■ **What you need to do**
Determine how many lines of the listing contain the word "height". The reply is that number alone.
--
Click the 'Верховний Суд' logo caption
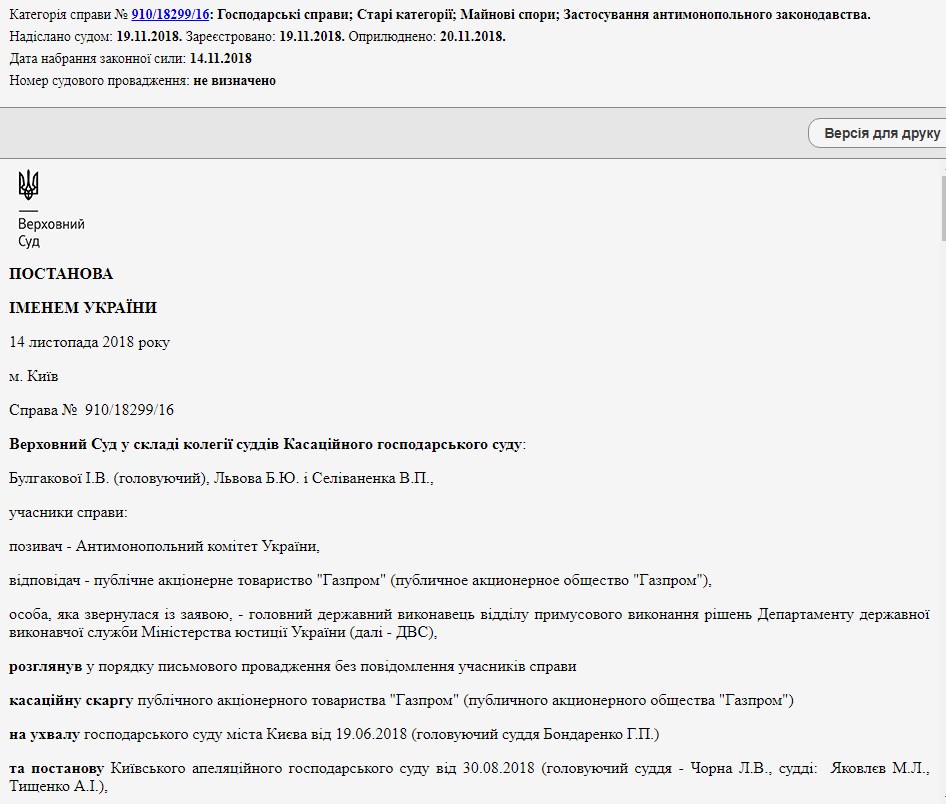946x804 pixels. click(x=51, y=233)
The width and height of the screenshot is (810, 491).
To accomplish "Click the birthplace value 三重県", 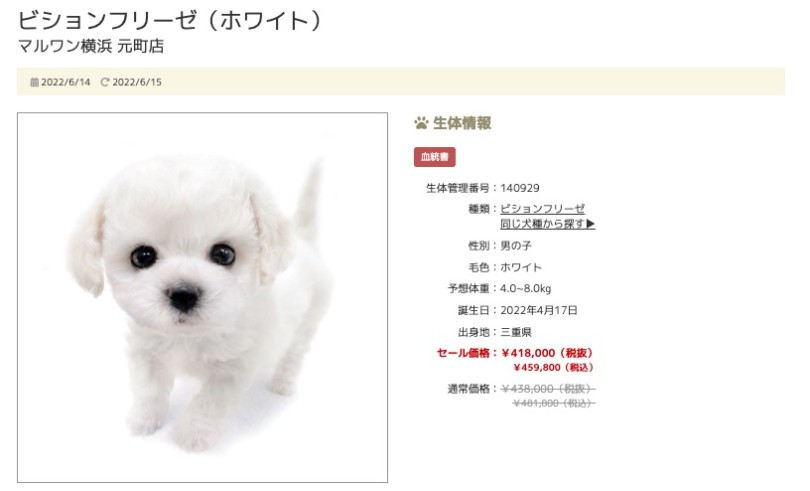I will [516, 332].
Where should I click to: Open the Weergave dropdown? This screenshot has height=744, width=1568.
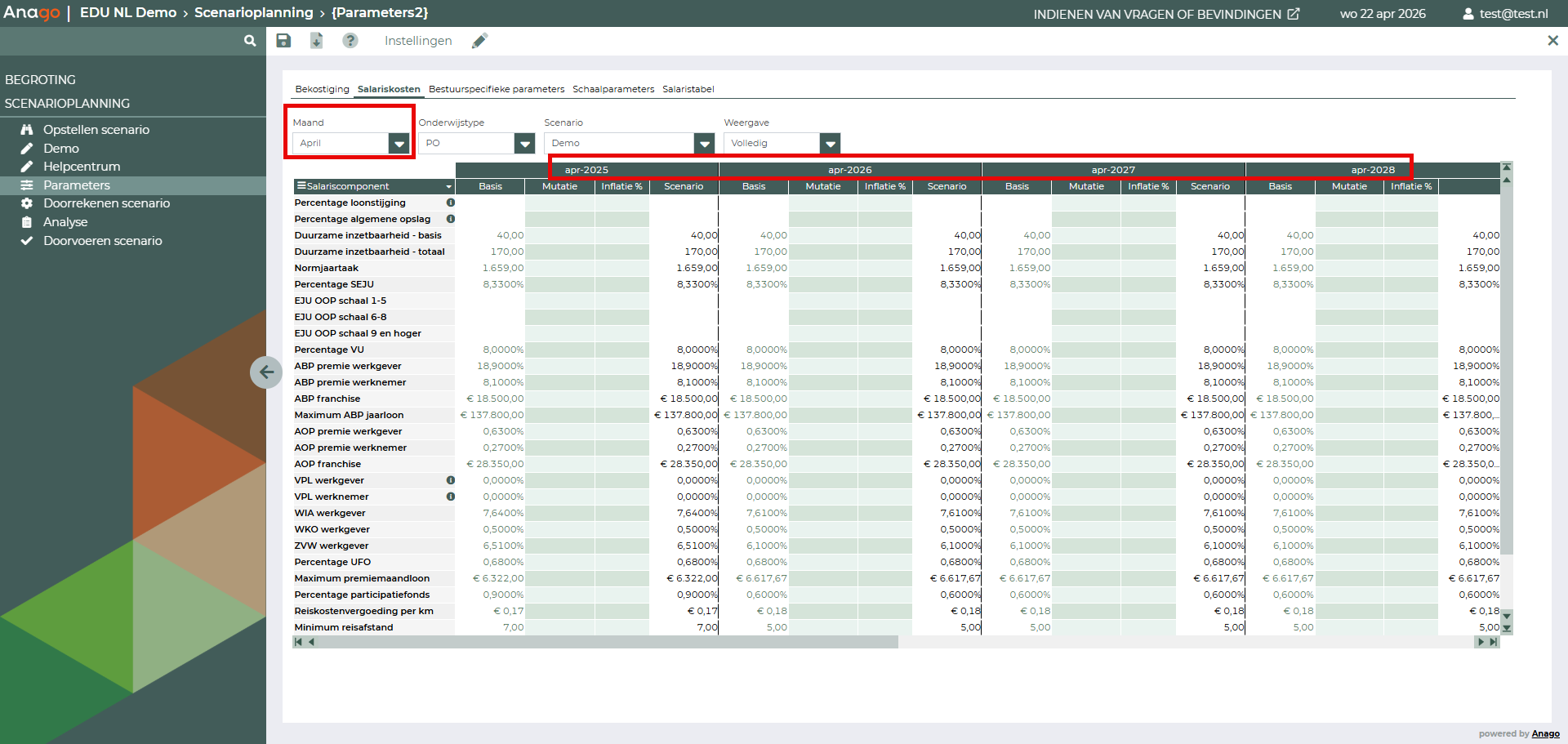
--
■ **Exercise result**
2